Your answer is the lines from the one that has "図書館事業計画 (63, 1993)" through the last line of the records below, retyped exactly and alone.

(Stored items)
-.-.-

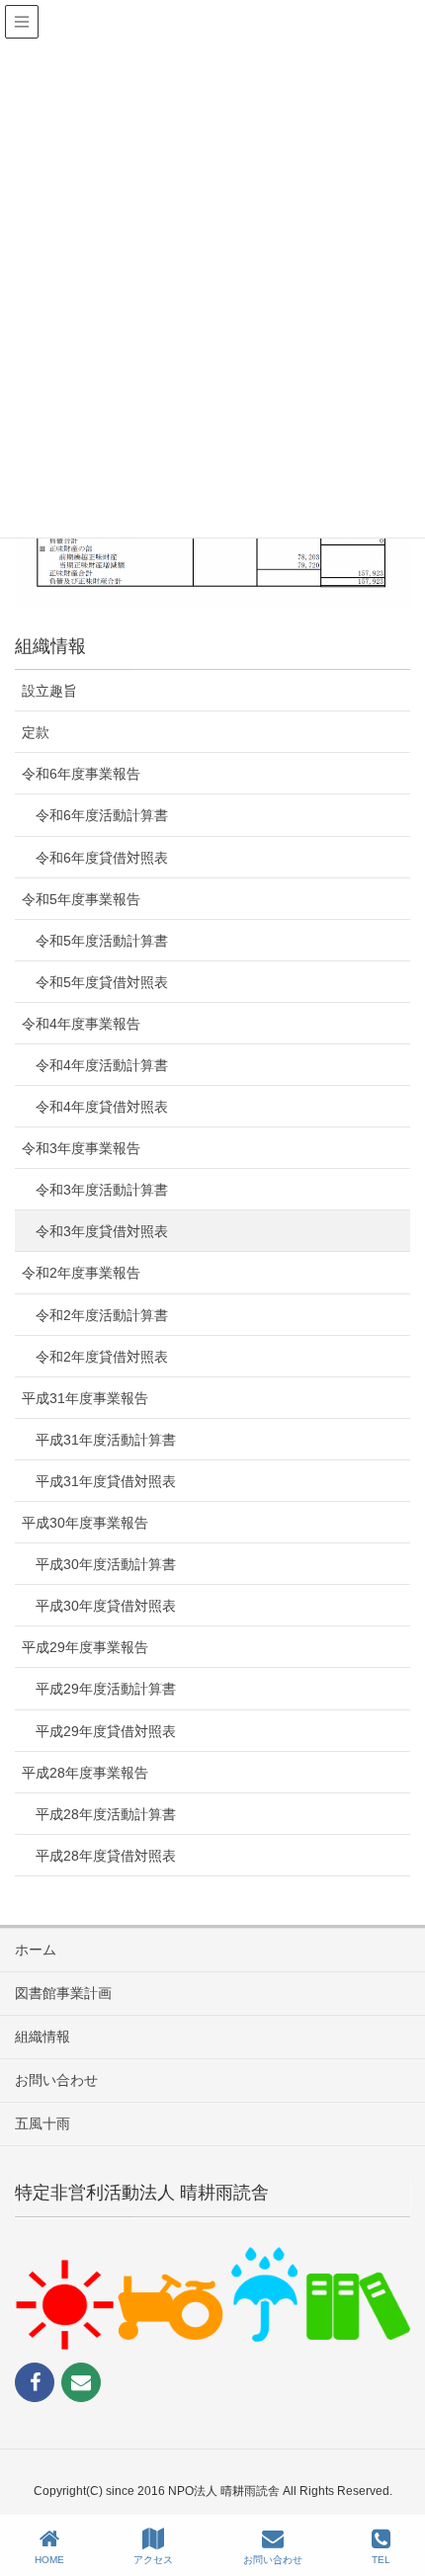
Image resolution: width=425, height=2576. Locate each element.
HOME (49, 2559)
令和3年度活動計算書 (102, 1190)
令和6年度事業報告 (81, 774)
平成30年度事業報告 (85, 1523)
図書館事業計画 (63, 1993)
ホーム (35, 1949)
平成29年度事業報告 (85, 1647)
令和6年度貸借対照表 (102, 858)
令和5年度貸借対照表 (102, 982)
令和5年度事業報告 (81, 899)
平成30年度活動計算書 (106, 1564)
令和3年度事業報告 (81, 1148)
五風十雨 (42, 2123)
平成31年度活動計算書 (106, 1440)
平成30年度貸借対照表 (106, 1606)
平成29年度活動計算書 (106, 1689)
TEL (381, 2559)
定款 (35, 732)
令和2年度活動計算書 (102, 1315)
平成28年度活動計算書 (106, 1814)
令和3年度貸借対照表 (102, 1231)
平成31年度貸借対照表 (106, 1481)
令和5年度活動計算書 (102, 941)
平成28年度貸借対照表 (106, 1856)
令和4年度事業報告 (81, 1024)
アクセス (153, 2559)
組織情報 (42, 2036)
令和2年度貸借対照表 (102, 1357)
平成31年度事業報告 (85, 1398)
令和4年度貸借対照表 (102, 1107)
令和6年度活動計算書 (102, 815)
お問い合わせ (56, 2080)
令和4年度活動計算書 (102, 1065)
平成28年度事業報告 (85, 1773)
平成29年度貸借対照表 (106, 1731)
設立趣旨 (49, 691)
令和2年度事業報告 (81, 1273)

-.-.-

# [Result]
図書館事業計画 (63, 1993)
ホーム (35, 1949)
平成29年度事業報告 (85, 1647)
令和6年度貸借対照表 (102, 858)
令和5年度貸借対照表 (102, 982)
令和5年度事業報告 (81, 899)
平成30年度活動計算書 (106, 1564)
令和3年度事業報告 (81, 1148)
五風十雨 (42, 2123)
平成31年度活動計算書 (106, 1440)
平成30年度貸借対照表 (106, 1606)
平成29年度活動計算書 (106, 1689)
TEL (381, 2559)
定款 (35, 732)
令和2年度活動計算書 (102, 1315)
平成28年度活動計算書 (106, 1814)
令和3年度貸借対照表 (102, 1231)
平成31年度貸借対照表 (106, 1481)
令和5年度活動計算書 (102, 941)
平成28年度貸借対照表 (106, 1856)
令和4年度事業報告 (81, 1024)
アクセス (153, 2559)
組織情報 (42, 2036)
令和2年度貸借対照表 (102, 1357)
平成31年度事業報告 (85, 1398)
令和4年度貸借対照表 (102, 1107)
令和6年度活動計算書 (102, 815)
お問い合わせ (56, 2080)
令和4年度活動計算書 (102, 1065)
平成28年度事業報告 (85, 1773)
平成29年度貸借対照表 (106, 1731)
設立趣旨 (49, 691)
令和2年度事業報告 (81, 1273)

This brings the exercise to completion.